Human music, like human language, is complex, governed by rules, and acquired in developmental stages, with all individuals acquiring a basic musical appreciation, and others going on to develop remarkably high skills. “Such evidence suggests that music is a consequence of biological evolution and is therefore associated with specific brain architecture. Music can evidently trigger physical changes in the brain's wiring. By measuring faint magnetic fields emitted by the brains of professional musicians, has shown that intensive practice of an instrument leads to discernible enlargement of parts of the cerebral cortex, the layer of gray matter most closely associated with higher brain function” (Lemonick 2003).
In 2001 scientists from North America and the United Kingdom gathered to discuss the “Musical Brain” (i.e.: the relationship between music and brain function). At the conference, researchers presented the increasing evidence that music is not merely a cultural trend but a biological fact of human life. “As demonstrated by infants who are too young for even informal music training, yet distinguish consonance from dissonance and recognize tunes even when their timing or pitch has been altered” (Doughty 2001).

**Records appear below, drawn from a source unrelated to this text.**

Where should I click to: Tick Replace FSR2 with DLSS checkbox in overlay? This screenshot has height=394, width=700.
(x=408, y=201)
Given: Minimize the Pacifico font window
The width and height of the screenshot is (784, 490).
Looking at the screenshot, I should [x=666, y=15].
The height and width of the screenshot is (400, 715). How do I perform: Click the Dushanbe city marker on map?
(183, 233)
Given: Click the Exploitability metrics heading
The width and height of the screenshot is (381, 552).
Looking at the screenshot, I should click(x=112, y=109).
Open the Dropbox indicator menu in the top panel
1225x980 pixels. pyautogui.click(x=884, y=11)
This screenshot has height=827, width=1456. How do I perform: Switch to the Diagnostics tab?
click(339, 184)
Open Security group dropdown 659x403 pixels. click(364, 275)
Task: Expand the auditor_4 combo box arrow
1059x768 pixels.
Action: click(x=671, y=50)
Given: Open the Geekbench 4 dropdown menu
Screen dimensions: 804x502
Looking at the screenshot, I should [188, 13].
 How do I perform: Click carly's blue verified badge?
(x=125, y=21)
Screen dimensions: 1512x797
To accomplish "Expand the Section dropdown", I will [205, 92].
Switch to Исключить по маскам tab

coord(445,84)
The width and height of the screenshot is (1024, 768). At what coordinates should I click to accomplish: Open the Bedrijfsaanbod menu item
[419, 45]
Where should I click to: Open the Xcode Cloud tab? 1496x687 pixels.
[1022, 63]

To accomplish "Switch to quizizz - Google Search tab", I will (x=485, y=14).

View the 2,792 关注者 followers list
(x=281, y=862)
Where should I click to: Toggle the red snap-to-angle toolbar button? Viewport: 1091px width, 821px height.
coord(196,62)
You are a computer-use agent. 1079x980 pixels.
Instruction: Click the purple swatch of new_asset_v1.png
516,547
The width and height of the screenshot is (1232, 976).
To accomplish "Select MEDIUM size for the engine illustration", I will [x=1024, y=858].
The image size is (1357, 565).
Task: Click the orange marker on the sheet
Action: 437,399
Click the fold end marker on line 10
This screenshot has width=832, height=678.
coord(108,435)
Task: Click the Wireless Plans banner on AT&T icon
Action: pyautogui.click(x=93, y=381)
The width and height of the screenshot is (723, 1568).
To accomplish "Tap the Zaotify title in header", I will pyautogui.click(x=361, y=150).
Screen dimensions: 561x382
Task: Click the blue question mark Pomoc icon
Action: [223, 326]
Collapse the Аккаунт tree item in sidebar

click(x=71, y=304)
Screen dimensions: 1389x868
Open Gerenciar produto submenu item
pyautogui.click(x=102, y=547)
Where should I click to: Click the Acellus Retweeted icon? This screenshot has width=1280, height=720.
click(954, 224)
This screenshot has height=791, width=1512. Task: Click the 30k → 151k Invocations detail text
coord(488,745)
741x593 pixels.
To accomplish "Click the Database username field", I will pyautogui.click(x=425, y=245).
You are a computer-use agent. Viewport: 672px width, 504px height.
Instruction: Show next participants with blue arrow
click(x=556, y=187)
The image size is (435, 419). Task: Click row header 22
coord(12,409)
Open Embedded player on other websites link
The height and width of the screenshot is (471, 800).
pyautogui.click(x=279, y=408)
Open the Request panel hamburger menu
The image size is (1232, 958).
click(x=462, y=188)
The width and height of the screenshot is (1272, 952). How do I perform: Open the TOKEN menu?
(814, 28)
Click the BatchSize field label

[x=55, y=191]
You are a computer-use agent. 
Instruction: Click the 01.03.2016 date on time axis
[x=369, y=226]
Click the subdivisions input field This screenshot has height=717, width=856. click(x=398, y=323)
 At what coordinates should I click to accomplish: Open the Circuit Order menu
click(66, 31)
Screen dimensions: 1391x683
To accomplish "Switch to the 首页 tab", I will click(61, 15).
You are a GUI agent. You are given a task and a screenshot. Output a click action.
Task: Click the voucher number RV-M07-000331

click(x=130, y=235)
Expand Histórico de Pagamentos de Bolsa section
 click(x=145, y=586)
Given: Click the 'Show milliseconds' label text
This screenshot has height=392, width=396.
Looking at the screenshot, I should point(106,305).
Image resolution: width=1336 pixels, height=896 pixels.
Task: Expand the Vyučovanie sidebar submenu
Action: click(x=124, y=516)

Even though scientists have yet to pinpoint the exact relationship between the brain and music, there is concrete evidence that proves that music does improve spatial-temporal reasoning. We distinguish two types of reasoning: spatial temporal and language-analytic. Both types of reasoning are crucial to how we think, reason, and create; in general, we go back and forth between the two. Language-analytical reasoning would be more involved when we solve equations and obtain a quantitative result. Spatial-temporal would be involved in chess when we have to think ahead several moves. “Some key reasoning features used in spatial-temporal reasoning are: the transforming and relating of mental images in space and time, symmetries of the inherent cortical firing patterns used to compare physical and mental images, and natural temporal sequences of those inherent cortical patterns” (Grandin 1998). For centuries people have pondered the similarities among such higher brain functions as music, mathematics, and chess. In their model of higher brain function, Grandin, Peterson and Shaw proposed a causal link between music and spatial-temporal reasoning. The model was developed from the trion model, a highly structured mathematical idea; with the column acting as the basic neuronal network in the cortex. The column makes-up subunit minicolumns, or the trions. “A columnar network of trions has a large repertoire of inherent quasi-stable, periodic spatial-temporal firing patterns, which can be excited and used in memory and higher brain function. Those inherent memory-firing patterns evolve over time in a probabilistic manner, from one to another, in natural sequences related by specific symmetries, and form the common neural language of the cortex. The results were striking when evolutions of the trion model firing patterns were mapped onto various pitches and instruments producing recognizable styles of music.